● AIM OF THE EXERCISE: Look below for the line containing "The height and width of the screenshot is (1080, 1080)."; from there, print each line exactly up to and including the line containing "Click the Concordanza Docente AI progress bar", and stop.

BEGIN RECORDS SHOWN

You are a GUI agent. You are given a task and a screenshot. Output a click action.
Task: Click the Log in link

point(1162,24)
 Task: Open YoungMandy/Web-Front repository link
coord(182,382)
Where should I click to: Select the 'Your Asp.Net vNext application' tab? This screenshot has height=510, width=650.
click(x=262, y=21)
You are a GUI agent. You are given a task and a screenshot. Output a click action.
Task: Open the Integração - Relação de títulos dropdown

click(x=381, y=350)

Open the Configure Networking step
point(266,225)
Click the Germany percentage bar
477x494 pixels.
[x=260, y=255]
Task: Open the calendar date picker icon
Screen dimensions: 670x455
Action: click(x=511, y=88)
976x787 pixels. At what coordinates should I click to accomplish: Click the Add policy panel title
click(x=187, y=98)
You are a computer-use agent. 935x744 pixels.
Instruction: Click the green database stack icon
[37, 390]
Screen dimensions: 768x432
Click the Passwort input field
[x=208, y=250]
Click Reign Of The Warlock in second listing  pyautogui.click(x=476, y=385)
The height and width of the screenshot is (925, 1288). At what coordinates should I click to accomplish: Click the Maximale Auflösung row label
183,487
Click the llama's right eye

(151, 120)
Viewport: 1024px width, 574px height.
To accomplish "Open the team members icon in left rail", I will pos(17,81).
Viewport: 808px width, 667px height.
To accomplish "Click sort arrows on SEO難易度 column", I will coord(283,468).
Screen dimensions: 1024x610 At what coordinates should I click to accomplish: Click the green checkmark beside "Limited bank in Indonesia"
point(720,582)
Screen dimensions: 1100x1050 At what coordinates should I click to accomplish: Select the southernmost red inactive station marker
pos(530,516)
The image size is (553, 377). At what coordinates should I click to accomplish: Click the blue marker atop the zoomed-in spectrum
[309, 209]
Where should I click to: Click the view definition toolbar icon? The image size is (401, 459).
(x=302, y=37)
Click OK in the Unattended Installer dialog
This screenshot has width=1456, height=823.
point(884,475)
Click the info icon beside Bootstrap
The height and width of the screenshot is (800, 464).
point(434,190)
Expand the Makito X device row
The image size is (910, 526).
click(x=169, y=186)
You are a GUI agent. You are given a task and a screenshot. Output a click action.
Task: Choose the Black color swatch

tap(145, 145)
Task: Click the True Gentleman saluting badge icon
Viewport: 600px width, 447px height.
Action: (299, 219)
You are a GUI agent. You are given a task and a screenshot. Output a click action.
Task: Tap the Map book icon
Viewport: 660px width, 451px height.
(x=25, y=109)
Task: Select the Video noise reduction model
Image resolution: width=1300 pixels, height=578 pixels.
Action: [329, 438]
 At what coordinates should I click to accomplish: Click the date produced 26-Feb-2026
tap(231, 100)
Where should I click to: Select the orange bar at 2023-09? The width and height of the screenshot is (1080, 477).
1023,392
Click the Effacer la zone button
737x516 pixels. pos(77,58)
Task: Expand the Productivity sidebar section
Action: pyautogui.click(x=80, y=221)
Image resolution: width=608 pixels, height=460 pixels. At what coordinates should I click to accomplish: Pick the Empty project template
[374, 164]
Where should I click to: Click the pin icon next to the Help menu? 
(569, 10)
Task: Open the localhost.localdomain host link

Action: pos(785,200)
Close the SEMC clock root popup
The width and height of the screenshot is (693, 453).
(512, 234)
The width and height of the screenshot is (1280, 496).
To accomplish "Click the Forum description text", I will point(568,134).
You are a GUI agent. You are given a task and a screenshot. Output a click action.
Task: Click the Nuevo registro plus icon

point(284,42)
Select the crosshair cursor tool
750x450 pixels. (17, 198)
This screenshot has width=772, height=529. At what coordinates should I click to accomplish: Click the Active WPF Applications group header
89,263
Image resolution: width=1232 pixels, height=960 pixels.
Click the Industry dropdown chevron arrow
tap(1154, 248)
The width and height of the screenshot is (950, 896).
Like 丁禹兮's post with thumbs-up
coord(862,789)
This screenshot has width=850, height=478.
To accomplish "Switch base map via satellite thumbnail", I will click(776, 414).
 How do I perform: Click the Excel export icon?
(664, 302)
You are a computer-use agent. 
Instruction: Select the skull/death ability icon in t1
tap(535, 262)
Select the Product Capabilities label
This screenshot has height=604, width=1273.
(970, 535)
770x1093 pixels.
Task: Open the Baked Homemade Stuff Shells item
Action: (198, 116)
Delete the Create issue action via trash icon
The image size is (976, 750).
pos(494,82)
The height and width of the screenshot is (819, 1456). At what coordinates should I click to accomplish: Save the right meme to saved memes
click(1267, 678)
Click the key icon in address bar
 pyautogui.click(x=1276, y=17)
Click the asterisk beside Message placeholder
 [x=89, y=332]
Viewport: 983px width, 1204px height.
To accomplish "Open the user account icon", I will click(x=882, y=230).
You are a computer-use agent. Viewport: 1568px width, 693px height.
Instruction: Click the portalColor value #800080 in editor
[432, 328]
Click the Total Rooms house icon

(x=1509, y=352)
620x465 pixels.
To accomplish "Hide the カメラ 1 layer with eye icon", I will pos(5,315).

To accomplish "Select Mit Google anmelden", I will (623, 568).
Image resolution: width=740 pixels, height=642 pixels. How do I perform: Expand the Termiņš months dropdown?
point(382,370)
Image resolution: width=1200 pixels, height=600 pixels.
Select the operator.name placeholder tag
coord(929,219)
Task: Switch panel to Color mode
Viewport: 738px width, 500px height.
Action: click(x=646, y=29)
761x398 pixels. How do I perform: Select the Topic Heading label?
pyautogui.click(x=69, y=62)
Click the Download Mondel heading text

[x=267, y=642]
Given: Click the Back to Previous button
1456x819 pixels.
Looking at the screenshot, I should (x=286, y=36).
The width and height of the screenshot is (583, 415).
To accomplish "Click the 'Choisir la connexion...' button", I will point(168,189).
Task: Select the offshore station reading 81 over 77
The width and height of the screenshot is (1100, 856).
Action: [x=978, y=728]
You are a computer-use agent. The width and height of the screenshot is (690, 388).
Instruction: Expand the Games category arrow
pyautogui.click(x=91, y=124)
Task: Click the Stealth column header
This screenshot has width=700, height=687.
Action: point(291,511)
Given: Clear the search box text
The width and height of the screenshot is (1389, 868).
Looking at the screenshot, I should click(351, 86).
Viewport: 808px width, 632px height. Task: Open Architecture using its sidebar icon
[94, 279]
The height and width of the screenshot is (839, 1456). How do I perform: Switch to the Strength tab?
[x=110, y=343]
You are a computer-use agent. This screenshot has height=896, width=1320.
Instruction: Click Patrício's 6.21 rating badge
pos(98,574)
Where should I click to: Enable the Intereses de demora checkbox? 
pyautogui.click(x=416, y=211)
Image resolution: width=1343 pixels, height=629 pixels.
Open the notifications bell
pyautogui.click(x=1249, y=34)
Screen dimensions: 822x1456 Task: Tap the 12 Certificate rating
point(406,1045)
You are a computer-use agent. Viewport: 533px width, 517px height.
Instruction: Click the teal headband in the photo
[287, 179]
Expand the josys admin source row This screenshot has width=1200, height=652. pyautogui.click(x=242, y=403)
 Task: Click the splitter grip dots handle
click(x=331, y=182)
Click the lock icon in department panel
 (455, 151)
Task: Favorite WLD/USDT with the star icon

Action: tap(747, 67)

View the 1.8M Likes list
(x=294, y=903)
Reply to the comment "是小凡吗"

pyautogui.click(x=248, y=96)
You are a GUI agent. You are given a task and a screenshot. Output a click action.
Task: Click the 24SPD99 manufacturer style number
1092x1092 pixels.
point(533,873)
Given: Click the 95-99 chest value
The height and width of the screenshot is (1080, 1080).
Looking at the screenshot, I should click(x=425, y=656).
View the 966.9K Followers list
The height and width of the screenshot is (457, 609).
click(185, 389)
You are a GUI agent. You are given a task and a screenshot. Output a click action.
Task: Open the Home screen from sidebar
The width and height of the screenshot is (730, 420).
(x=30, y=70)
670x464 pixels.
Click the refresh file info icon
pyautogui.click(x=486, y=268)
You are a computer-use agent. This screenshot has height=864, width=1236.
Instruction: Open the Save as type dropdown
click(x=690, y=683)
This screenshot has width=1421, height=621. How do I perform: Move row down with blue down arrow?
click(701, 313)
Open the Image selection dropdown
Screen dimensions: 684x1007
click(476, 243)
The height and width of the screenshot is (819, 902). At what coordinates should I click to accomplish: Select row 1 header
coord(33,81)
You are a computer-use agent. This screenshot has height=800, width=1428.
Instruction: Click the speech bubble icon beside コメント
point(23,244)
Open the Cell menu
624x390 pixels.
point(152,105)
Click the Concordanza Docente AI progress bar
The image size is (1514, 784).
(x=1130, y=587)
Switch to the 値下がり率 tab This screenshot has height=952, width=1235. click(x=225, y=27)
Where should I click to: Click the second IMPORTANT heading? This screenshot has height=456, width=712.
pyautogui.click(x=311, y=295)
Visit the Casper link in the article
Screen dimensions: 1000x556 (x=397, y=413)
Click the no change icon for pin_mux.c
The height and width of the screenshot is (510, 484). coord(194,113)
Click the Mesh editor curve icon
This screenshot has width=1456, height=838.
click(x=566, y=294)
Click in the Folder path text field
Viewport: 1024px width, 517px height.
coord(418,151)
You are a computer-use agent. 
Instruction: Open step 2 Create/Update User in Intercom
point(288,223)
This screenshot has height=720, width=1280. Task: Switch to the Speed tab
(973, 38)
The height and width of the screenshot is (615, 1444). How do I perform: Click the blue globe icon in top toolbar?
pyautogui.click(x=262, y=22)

END RECORDS SHOWN

● ANSWER TO THE PROBLEM:
The height and width of the screenshot is (1080, 1080).
Looking at the screenshot, I should click(x=425, y=656).
View the 966.9K Followers list
The height and width of the screenshot is (457, 609).
click(185, 389)
You are a GUI agent. You are given a task and a screenshot. Output a click action.
Task: Open the Home screen from sidebar
The width and height of the screenshot is (730, 420).
(x=30, y=70)
670x464 pixels.
Click the refresh file info icon
pyautogui.click(x=486, y=268)
You are a computer-use agent. This screenshot has height=864, width=1236.
Instruction: Open the Save as type dropdown
click(x=690, y=683)
This screenshot has width=1421, height=621. How do I perform: Move row down with blue down arrow?
click(701, 313)
Open the Image selection dropdown
Screen dimensions: 684x1007
click(476, 243)
The height and width of the screenshot is (819, 902). At what coordinates should I click to accomplish: Select row 1 header
coord(33,81)
You are a computer-use agent. This screenshot has height=800, width=1428.
Instruction: Click the speech bubble icon beside コメント
point(23,244)
Open the Cell menu
624x390 pixels.
point(152,105)
Click the Concordanza Docente AI progress bar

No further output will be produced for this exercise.